Helpful Score: 2
This gracefully written sequel to Golden Witchbreed powerfully depicts the impact of a high-technology civilization on a decaying planet. Ten years after having served as Earth's first envoy to Orthe, which is struggling to survive after a planetwide holocaust millennia ago, Lynne de Lisle Christie returns there as an advisor to PanOceania, one of Earth's giant multinational companies, which is seeking to discover the technological secrets of the Goldens, the ruling race that had destroyed itself while almost obliterating Orthe. Christie seeks to help the native people, some of whom have been her friends, some her enemies, but all closely bound in her memories and loyalties. Instigated by the last of the Golden, a madwoman seeking domination, war between the poor and starving hiyeks of the Desert Coast and the land-loving telestres of the north is aggravated by smuggled high-tech weapons. Christie, while holding a dreadful secret from the Orthe's past, attempts to mediate. Gentle creates moving, different, yet recognizable societies and people that catch the reader's emotions as they struggle to save themselves.
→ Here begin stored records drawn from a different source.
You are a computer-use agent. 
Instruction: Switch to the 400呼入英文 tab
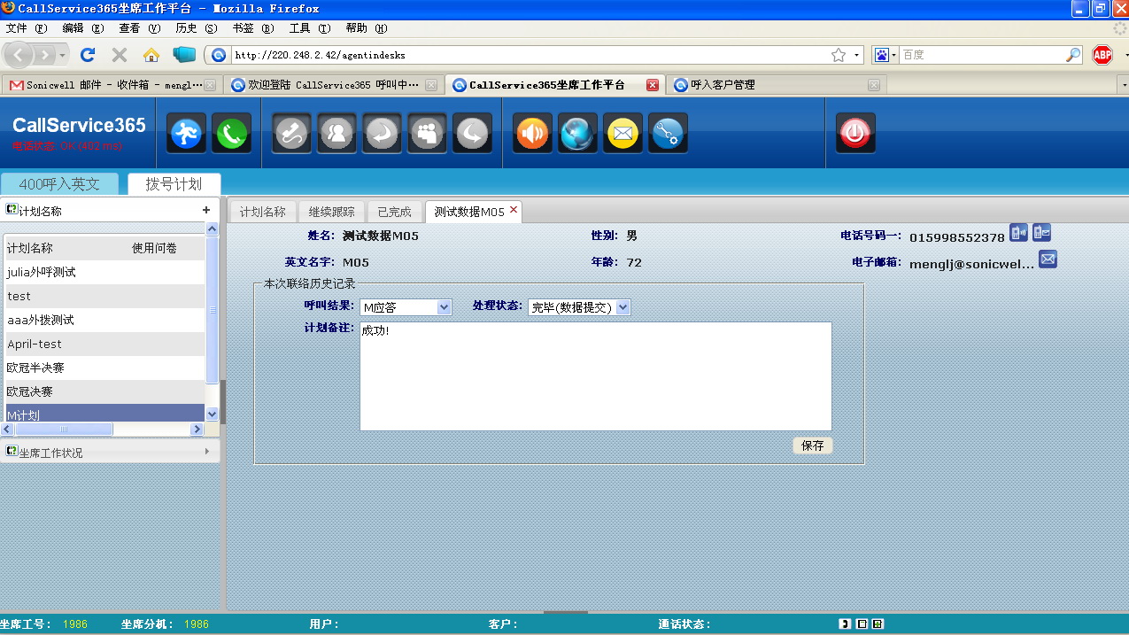[x=59, y=184]
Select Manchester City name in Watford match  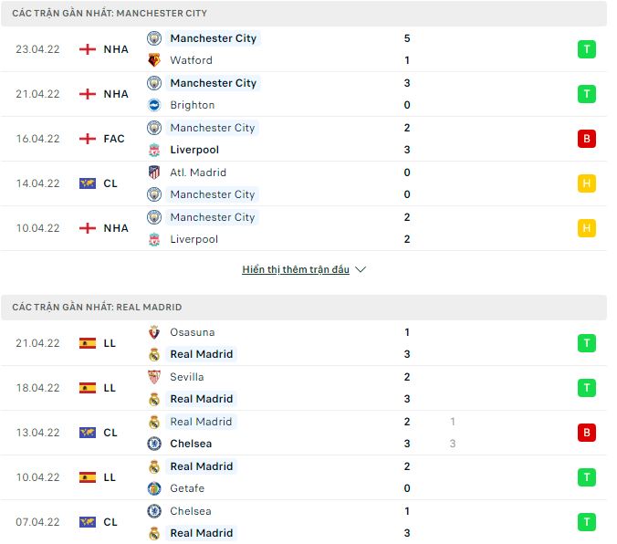coord(213,38)
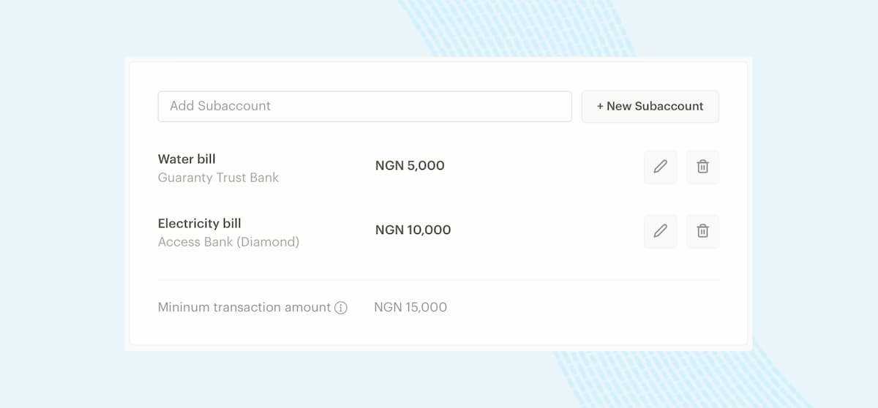Click the striped pattern below the card
878x408 pixels.
659,377
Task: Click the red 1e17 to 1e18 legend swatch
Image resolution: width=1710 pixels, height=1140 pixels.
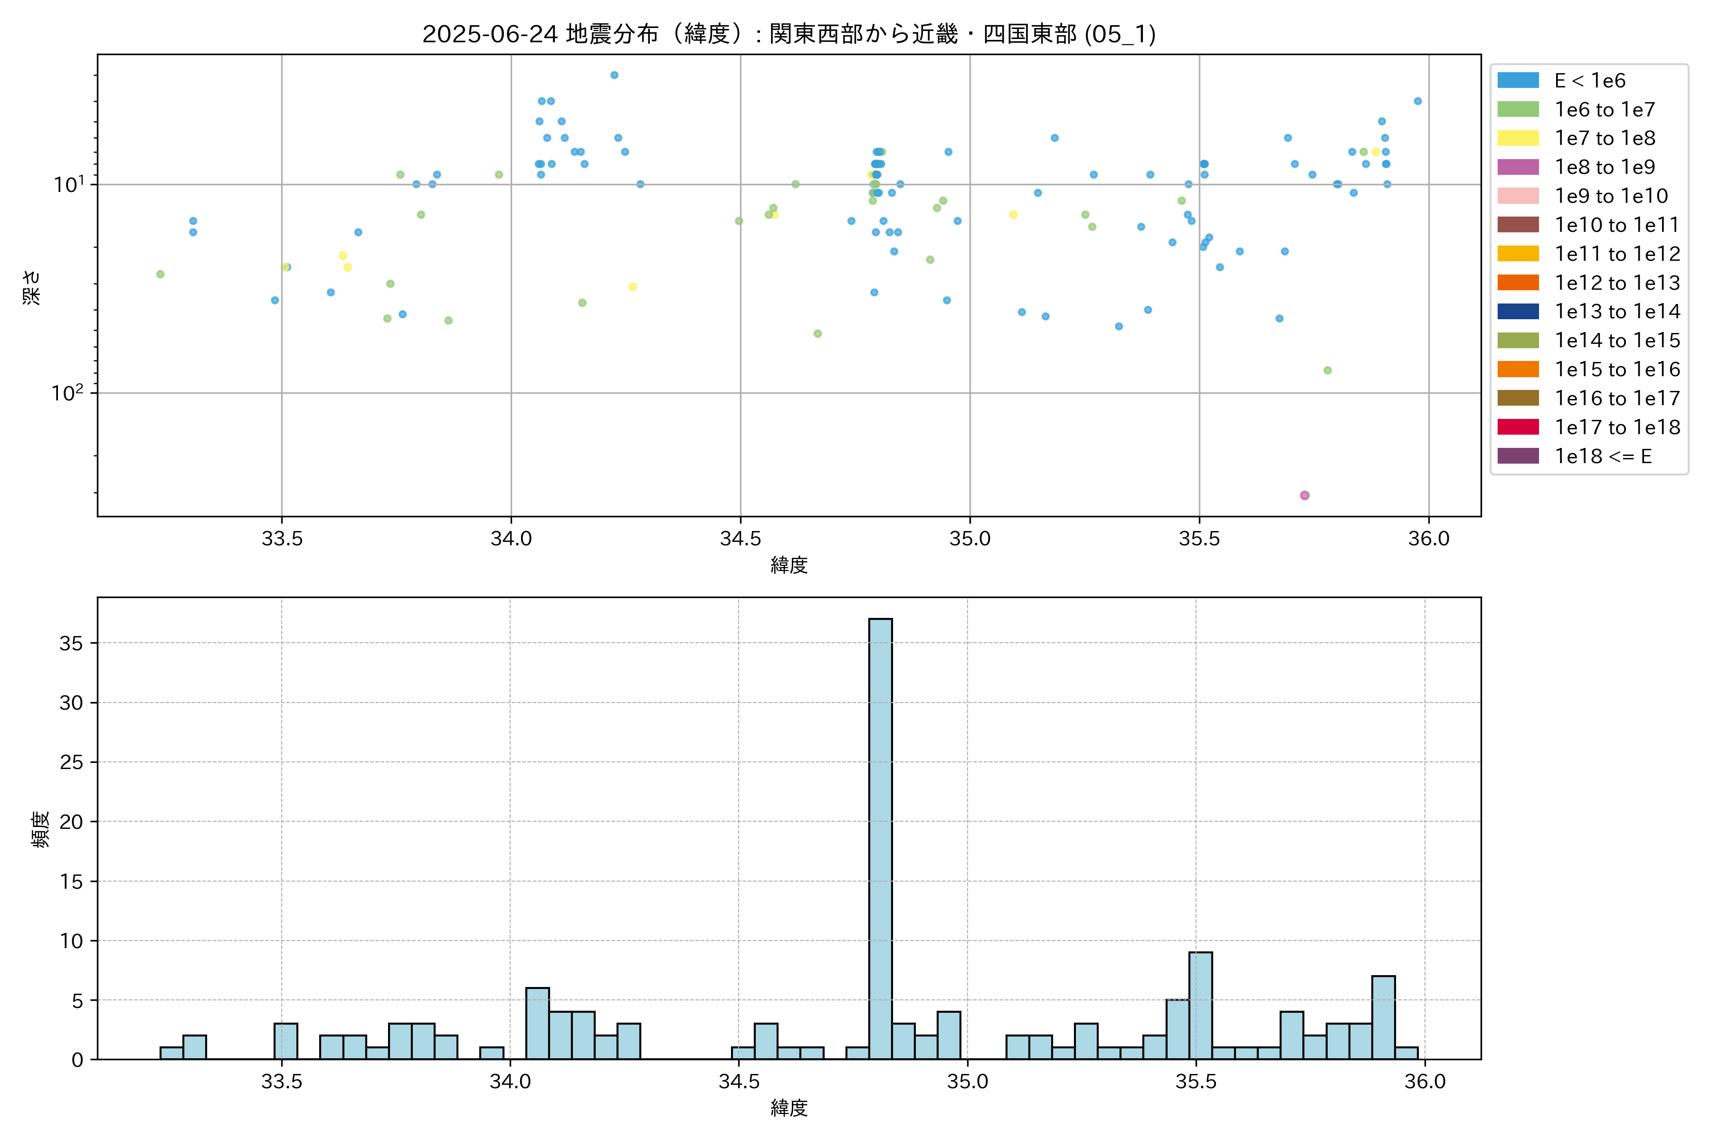Action: click(x=1518, y=427)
Sombering story of a woman caught on an alien planet among creatures she loves and respects but can't quite connect with. She's emotionally fragile from a previous catastrope and the political cross-currents within both human and alien societies add to her distress. Moreover, she is being pushed to help the aliens by entities whose motives she does not trust. Both action-filled and haunting. Second in a series, but I read this one first and liked it better without the previous one (which was a more simplistic space-opera, IMHO).